**Provided material**
## start

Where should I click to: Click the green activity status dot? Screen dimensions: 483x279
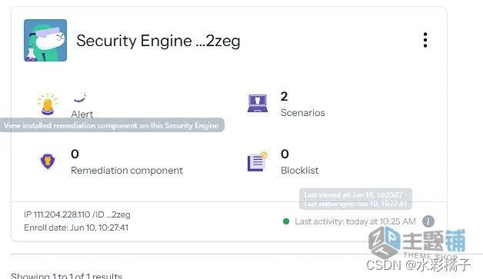pos(286,221)
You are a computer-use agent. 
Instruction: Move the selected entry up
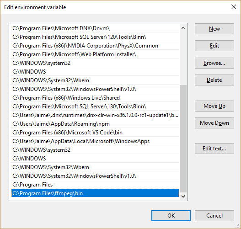214,106
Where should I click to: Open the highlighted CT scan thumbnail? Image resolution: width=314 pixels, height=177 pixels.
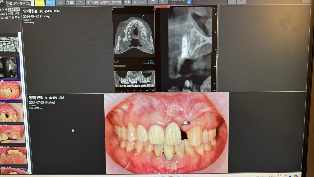coord(10,67)
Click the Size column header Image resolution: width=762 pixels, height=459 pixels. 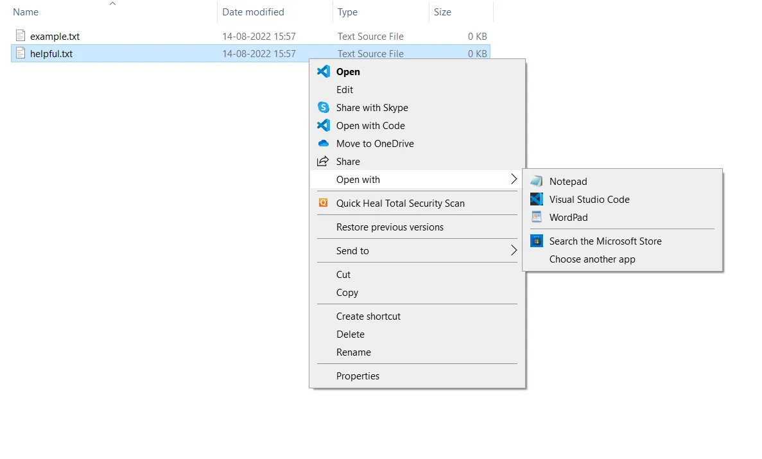[x=442, y=12]
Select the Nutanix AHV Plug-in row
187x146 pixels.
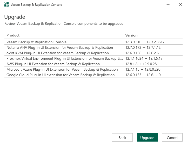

## end

**Brief**
Copy the stretch from the line containing "Select the Nutanix AHV Plug-in row" through the end of the records, putting "Choose" in place of "Select" and keeping everything else the same. Leave the pictures out.

**Worked answer**
Choose the Nutanix AHV Plug-in row
187x146 pixels.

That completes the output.